### Written task
Print the part of the Frankenstein essay below word for word, starting with "Mary Shelley’s Frankenstein" and going on through "of their control.".

### Source document

Research essay (Revised)
The novel Frankenstein follows a man called Victor Frankenstein who tries to revive a dead body and create new life. It then follows his guilt for creating such a cruel and monstrous being, and how the monster which is also known as Frankenstein seeks revenge for giving him a life not worth living.
Mary Shelley’s Frankenstein highlights key issues that are prevalent not only in her society but others also. One of the central flaws displayed in the book is a misrepresented sense of morality and guilt. Victor doesn’t consider what will happen after he animates his creation or whether creating life unnaturally with science is a morally sound thing to do. The monster blames his aggressive action on the treatment he has received from everybody he has came in contact with. He especially blames Victor, his creator, for his abandonment. Both Victor Frankenstein and his creation blame their actions and reactions on other people or higher powers, things or beings they think to be out of their control.
Even though Victor feels guilty about all deaths because of his scientific research, he didn’t commit that was his fault. The deaths of Victor’s brother William, Justine Moritz, Elizabeth, Alphonse Frankenstein, and Victor himself are caused by the creation of the monster. The monster kills William after Victor runs away from him, Justine Moritz is executed for the murder of William which she obviously did not commit, Elizabeth is killed by the monster on the night of her weeding with Victor, Victor’s father dies of grief after the deaths of so many of his children, and Victor dies after trying to kill the monster. After everything he has done, he could use deferring as the way to protect him against all damages that he have caused.

######
### Dataset excerpt

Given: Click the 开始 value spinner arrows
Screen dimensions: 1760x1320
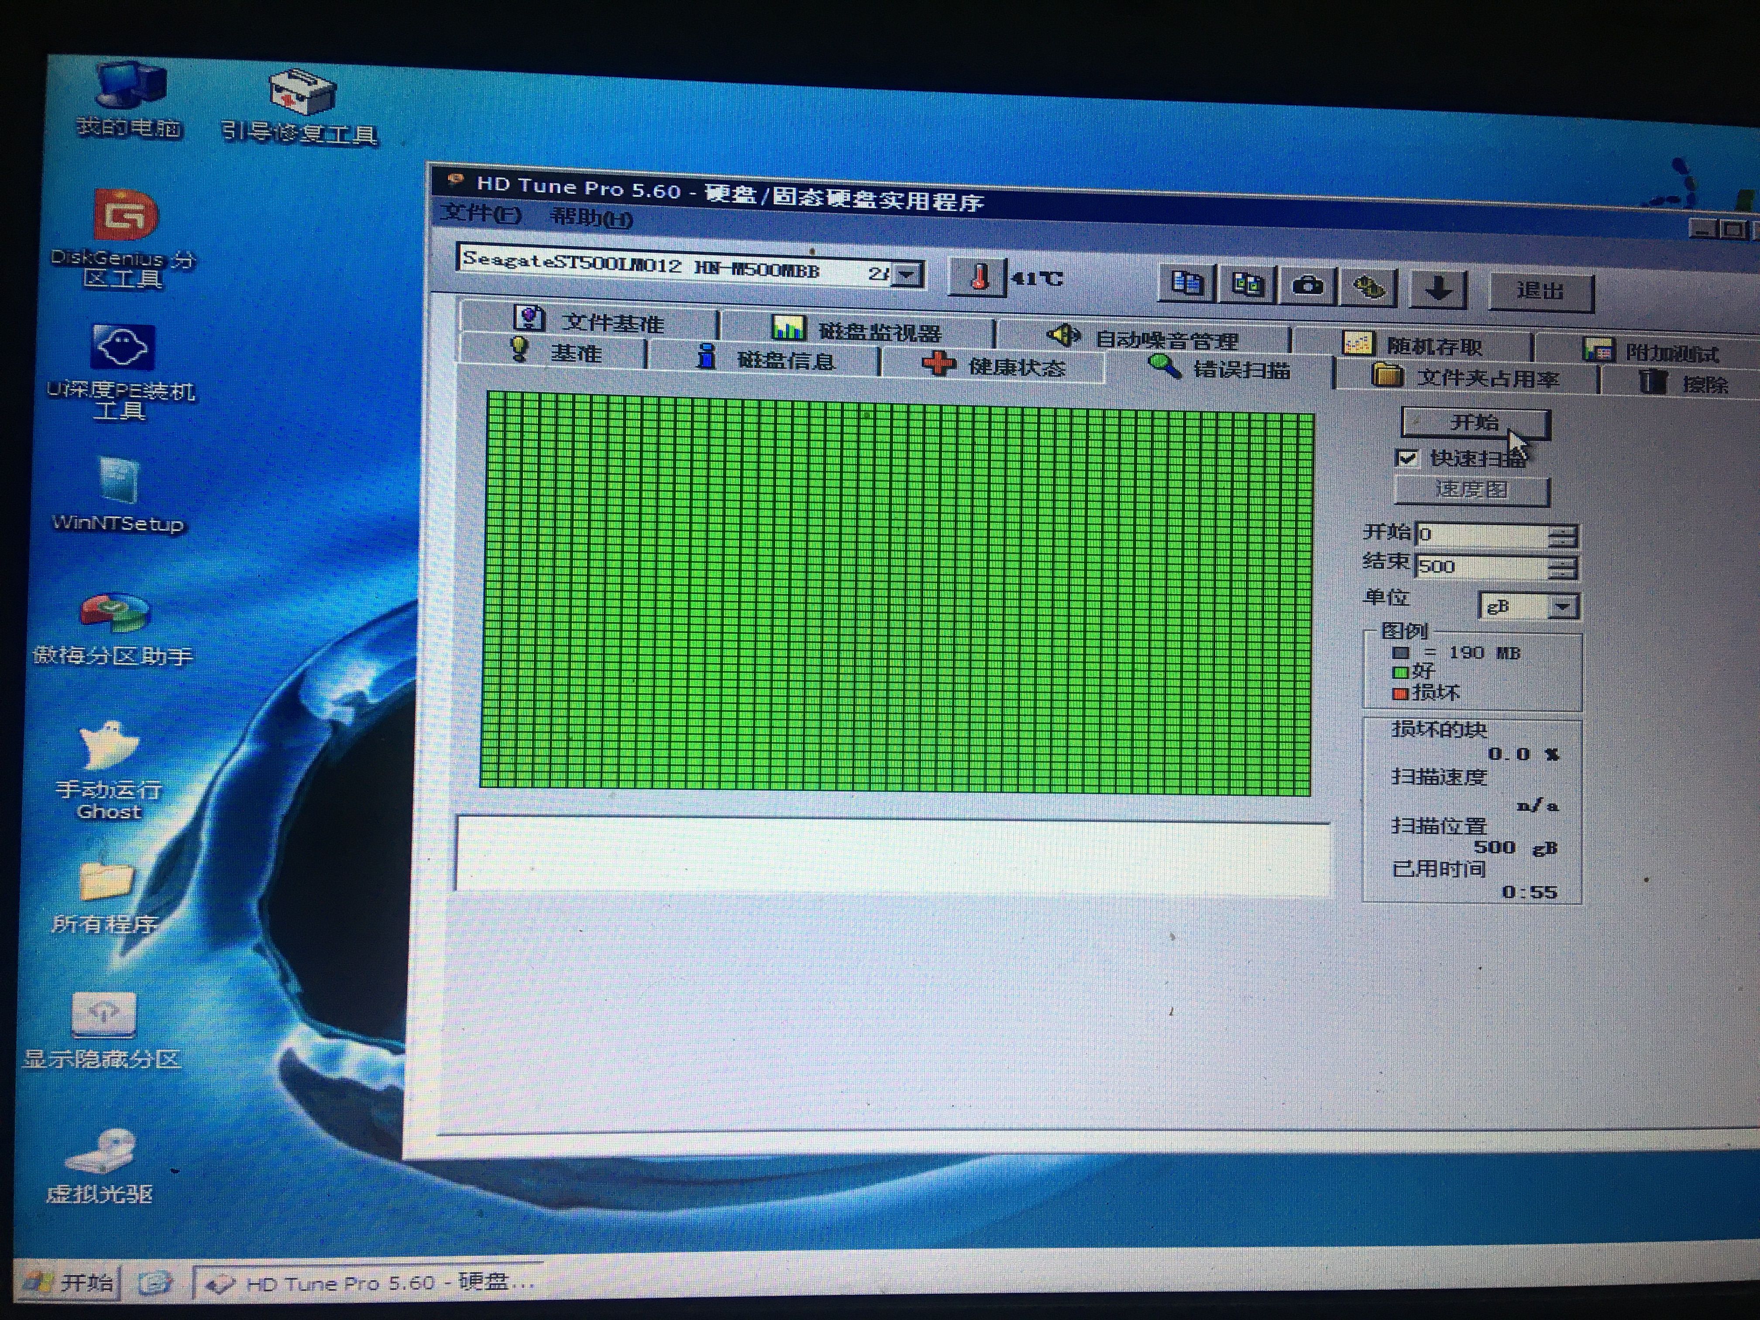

######

### Written solution
Mary Shelley’s Frankenstein highlights key issues that are prevalent not only in her society but others also. One of the central flaws displayed in the book is a misrepresented sense of morality and guilt. Victor doesn’t consider what will happen after he animates his creation or whether creating life unnaturally with science is a morally sound thing to do. The monster blames his aggressive action on the treatment he has received from everybody he has came in contact with. He especially blames Victor, his creator, for his abandonment. Both Victor Frankenstein and his creation blame their actions and reactions on other people or higher powers, things or beings they think to be out of their control.